Russia Requests Interpol Warrant for Browder

Moscow Times

The Interior Ministry has officially requested that British investment fund manager and “Magnitsky list” campaigner William Browder be placed on Interpol’s international wanted list.

In a statement released by the ministry, it was confirmed that a request for the arrest of the Hermitage Capital CEO had been made by the General Procurator’s Office, Interfax reported.
“In accordance with current legislation and on the basis of documents received from the General Procurator of the Russian Federation, the Interpol Bureau for Russia have sent a request to the General Secretariat to issue an international arrest warrant for Browder, William Felix, a citizen of the United Kingdom of Great Britain and Northern Ireland, born in 1964,” the statement read.

Browder is wanted in connection with the illegal acquisition of 131 million Gazprom shares at domestic-market prices between 1999 and 2004. As a result of Browder’s alleged dealings, the state lost 2.9 billion rubles, the statement says.

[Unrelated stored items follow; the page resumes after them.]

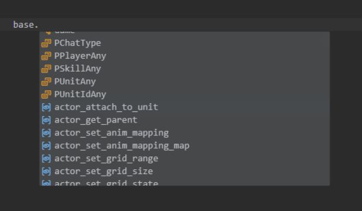This screenshot has width=362, height=211.
Task: Choose the PPlayerAny suggestion
Action: coord(185,56)
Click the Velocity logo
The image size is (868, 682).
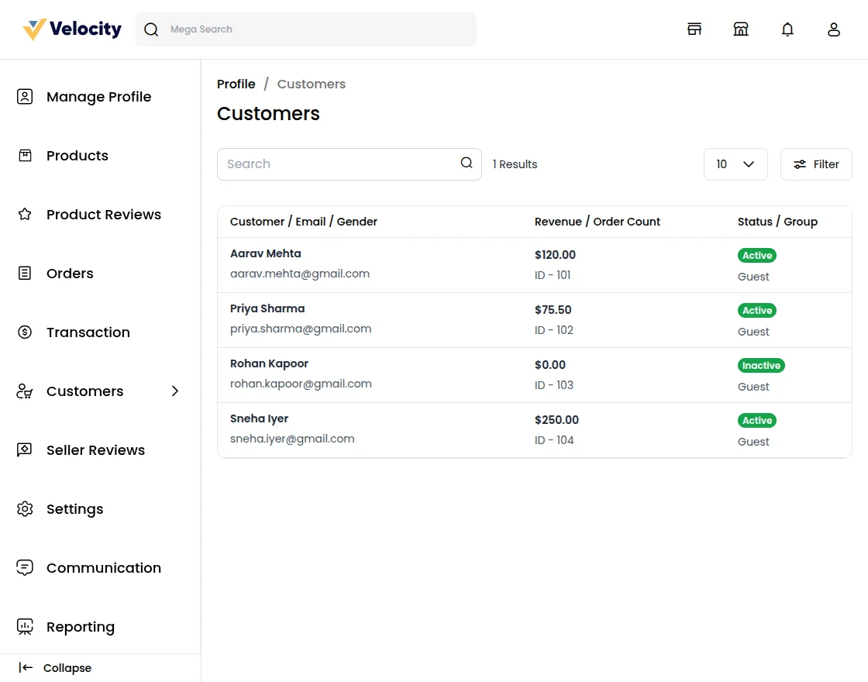click(72, 29)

In May, the ministry asked Interpol to issue a ‘blue notice’ for Browder, which would have required all 190 member states to collect additional information about his identity, location and activities. The Interpol General Secretariat rejected that request however, citing “the predominantly political nature” of the case.

In July, Browder was tried in absentia in Moscow’s Tverskoi District Court for stealing more than $15 million in state funds and was sentenced to nine years in prison. His former lawyer Sergei Magnitsky was also tried posthumously and found guilty.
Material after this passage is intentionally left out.